Apparel Sector Looking At New Business Model

March, 12, 2018

Sri Lanka will be looking at a new business model for growth in the apparel sector which is expected to surpass the US $ 5 billion mark in exports this year.“We are planning to have a different approach to the apparel sector and to implement a new model of business to reach $ 5 billion exports this year.As we enjoy the benefits of the GSP plus, 2018 will be the best year for the apparel sector,” Joint Apparel Association Forum Secretary General Tuly Cooray said.

The country recorded $ 4.88 billion for apparel exports last year and together with textile exports, the earnings crossed the $ 5 billion mark for the first time.“The sector recorded a negative growth in 2016 and was able to convert it to a positive 1.93 percent growth by the end of last year. There has been $ 450 million worth of exports so far and we expect the sector to perform well to reach the $ 5 billion mark,” he said.

With the Anti dumping laws in place, entering in to trade agreements will have far reaching benefits.However, we need to ensure products are competitive and have in place a structural adjustment program to facilitate this effort.

The skills development aspect is given careful consideration and as there is a labour shortage in the sector, we need to encourage more youth to join the industry, Cooray said. “Our co-competencies are rooted in Sri Lanka and we need to integrate the supply chain while meeting the needs of the international buyers.

As most of the competing countries including Bangladesh, Vietnam, India, Indonesia, China and Ethiopia are producing for international markets, we should understand the change of the circumstances and work accordingly,” he said.

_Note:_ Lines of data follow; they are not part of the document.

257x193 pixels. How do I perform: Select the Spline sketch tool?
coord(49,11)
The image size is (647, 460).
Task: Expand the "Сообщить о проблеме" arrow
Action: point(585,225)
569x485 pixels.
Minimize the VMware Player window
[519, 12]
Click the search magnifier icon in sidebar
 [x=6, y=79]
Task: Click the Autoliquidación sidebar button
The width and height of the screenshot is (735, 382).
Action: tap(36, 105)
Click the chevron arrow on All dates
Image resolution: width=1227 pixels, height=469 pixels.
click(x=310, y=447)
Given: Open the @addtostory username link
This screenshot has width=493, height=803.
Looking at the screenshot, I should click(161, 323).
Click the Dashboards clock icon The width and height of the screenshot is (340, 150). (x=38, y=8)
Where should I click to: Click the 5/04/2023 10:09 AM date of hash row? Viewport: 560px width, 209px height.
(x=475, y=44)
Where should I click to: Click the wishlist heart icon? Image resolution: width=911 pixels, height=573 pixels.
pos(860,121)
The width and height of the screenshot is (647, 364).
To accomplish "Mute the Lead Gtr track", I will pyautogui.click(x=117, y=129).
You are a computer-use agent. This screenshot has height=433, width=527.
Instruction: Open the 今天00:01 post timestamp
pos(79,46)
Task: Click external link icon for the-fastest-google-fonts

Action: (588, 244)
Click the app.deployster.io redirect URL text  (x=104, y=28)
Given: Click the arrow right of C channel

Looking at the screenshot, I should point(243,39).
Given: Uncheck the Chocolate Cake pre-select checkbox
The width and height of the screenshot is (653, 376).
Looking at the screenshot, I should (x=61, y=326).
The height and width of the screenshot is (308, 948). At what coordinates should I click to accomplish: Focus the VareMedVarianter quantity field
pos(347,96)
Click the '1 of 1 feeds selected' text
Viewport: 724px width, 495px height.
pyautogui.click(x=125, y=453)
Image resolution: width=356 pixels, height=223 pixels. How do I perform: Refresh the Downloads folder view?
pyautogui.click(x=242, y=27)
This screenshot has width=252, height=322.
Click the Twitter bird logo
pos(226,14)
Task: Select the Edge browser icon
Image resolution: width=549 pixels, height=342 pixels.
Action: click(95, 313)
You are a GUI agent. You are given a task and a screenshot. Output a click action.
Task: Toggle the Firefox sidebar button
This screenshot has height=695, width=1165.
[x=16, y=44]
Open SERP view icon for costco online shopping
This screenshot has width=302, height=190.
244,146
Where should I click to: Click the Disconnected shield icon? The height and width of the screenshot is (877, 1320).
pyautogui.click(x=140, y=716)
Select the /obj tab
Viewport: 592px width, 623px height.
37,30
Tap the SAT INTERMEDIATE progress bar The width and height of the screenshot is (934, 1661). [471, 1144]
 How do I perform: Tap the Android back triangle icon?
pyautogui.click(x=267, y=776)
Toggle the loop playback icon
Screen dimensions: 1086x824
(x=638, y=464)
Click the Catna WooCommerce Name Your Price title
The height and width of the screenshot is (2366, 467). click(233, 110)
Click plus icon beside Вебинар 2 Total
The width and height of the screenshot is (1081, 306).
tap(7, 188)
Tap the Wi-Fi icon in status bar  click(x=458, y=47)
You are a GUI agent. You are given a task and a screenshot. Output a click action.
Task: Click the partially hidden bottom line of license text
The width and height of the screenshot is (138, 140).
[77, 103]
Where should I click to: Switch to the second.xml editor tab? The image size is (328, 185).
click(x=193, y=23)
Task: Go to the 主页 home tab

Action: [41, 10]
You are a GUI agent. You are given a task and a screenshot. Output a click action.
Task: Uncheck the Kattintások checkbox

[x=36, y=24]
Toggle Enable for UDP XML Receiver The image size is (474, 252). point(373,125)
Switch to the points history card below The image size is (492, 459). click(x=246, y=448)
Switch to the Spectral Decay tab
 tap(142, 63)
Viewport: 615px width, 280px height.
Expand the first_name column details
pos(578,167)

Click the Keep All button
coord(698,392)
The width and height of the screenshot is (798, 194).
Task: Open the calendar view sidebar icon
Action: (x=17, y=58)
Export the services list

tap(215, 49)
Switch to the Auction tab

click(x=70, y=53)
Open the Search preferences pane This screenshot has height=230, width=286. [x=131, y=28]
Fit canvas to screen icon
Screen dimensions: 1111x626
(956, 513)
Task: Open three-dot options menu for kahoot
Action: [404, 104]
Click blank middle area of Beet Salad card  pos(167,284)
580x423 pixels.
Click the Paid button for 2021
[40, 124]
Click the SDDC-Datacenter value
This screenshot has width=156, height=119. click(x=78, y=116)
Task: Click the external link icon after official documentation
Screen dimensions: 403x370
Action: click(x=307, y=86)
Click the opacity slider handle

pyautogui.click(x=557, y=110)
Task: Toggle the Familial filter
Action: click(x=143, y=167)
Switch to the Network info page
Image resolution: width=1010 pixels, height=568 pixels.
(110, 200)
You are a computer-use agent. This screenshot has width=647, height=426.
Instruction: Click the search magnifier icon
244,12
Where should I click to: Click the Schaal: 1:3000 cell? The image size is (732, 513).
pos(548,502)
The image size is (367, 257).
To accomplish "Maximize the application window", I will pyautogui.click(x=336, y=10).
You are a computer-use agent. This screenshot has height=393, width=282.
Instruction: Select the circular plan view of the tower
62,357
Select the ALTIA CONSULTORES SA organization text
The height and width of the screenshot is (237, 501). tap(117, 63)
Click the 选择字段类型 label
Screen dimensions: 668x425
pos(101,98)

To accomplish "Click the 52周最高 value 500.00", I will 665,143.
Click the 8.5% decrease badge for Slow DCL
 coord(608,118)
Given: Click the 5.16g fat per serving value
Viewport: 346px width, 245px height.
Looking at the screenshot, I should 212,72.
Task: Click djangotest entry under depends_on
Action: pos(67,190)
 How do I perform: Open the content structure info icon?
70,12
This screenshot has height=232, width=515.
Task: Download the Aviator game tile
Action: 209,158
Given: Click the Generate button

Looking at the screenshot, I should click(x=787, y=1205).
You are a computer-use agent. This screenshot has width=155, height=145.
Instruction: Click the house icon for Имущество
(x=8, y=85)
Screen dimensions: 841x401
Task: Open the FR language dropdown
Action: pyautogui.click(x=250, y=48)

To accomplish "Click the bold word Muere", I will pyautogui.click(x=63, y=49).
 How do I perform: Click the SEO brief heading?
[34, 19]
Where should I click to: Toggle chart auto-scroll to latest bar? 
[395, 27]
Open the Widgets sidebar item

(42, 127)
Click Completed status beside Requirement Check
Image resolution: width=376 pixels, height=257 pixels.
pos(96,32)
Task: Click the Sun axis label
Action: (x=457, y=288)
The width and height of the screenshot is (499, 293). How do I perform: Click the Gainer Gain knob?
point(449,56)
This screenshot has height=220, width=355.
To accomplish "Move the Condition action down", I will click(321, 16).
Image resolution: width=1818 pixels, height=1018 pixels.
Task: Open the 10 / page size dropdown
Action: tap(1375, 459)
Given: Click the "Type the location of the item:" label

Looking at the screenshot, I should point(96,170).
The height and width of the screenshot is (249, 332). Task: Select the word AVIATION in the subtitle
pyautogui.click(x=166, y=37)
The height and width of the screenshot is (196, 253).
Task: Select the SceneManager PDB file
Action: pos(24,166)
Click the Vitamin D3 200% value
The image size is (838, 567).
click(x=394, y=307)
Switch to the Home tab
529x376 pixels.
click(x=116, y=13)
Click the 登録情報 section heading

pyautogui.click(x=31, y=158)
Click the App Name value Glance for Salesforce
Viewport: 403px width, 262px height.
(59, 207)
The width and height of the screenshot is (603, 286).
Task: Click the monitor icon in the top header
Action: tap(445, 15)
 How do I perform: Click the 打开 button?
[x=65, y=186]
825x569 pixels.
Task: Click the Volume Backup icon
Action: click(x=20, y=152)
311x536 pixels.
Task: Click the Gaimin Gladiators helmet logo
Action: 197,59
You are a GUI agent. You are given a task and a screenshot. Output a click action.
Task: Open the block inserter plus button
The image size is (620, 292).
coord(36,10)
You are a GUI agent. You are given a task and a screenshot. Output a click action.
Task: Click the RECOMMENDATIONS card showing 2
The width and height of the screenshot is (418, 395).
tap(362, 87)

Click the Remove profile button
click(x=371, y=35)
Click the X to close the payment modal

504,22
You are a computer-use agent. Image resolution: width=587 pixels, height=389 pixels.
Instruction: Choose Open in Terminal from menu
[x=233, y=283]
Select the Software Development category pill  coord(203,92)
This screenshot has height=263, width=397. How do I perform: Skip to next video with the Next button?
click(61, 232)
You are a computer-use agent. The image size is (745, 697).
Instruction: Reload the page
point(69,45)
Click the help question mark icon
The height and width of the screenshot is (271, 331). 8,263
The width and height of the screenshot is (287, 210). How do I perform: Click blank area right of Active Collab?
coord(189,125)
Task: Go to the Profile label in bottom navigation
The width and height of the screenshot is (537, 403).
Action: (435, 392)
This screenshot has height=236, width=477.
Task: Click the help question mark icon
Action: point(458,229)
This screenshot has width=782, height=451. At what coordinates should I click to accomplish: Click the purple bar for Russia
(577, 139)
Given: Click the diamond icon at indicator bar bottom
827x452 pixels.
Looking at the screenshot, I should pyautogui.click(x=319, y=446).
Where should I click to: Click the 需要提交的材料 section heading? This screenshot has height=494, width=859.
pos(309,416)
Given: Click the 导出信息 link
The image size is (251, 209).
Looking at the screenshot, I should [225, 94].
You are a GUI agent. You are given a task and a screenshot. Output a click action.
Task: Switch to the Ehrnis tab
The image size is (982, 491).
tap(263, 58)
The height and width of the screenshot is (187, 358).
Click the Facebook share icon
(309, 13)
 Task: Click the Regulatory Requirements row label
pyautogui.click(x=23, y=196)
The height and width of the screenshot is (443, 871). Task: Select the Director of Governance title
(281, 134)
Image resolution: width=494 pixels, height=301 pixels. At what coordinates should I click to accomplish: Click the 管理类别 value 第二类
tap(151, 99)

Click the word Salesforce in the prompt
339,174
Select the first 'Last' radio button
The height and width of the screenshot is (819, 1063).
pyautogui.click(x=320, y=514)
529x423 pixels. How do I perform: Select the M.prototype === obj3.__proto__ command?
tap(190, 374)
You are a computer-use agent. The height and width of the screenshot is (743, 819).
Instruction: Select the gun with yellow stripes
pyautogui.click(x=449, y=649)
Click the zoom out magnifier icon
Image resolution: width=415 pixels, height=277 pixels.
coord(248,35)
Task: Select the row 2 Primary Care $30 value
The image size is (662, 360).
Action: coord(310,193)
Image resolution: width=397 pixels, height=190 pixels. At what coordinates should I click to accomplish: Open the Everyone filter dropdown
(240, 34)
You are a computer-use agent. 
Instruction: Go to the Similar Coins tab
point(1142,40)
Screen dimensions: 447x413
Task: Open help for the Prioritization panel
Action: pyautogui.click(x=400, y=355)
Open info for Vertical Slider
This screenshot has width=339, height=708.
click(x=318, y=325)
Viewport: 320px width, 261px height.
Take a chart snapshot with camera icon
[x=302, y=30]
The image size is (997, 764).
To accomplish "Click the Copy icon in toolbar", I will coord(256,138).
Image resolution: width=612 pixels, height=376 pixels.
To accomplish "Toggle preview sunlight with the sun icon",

“We have undertaken a serious survey on the perception of society towards the apparel sector workforce. The outcomes of this survey will be made use for image building. As we are responsible for the social stigma attached to the industry, we need to seriously address this situation if we are to attract new blood in to the industry for its long run, he said.

The country earns 43 percent of its foreign exchange through apparel and textile exports.With the limited supply base, the apparel industry faces competition for labor. No worker is happy to be a monotonous machine operator and their services should be appreciated. However, our education systems also has its limitations and this has further hampered the progress of the sector,” he said.

“The trade agreements are important to penetrate global markets. The SAARC region could become a base for apparel sourcing and also a market for finished products. Sri Lanka is considered one of the best in the region for sewing apparel. However, the way forward will be the use of multi-task machines which have both positive as well as negative impacts, he said.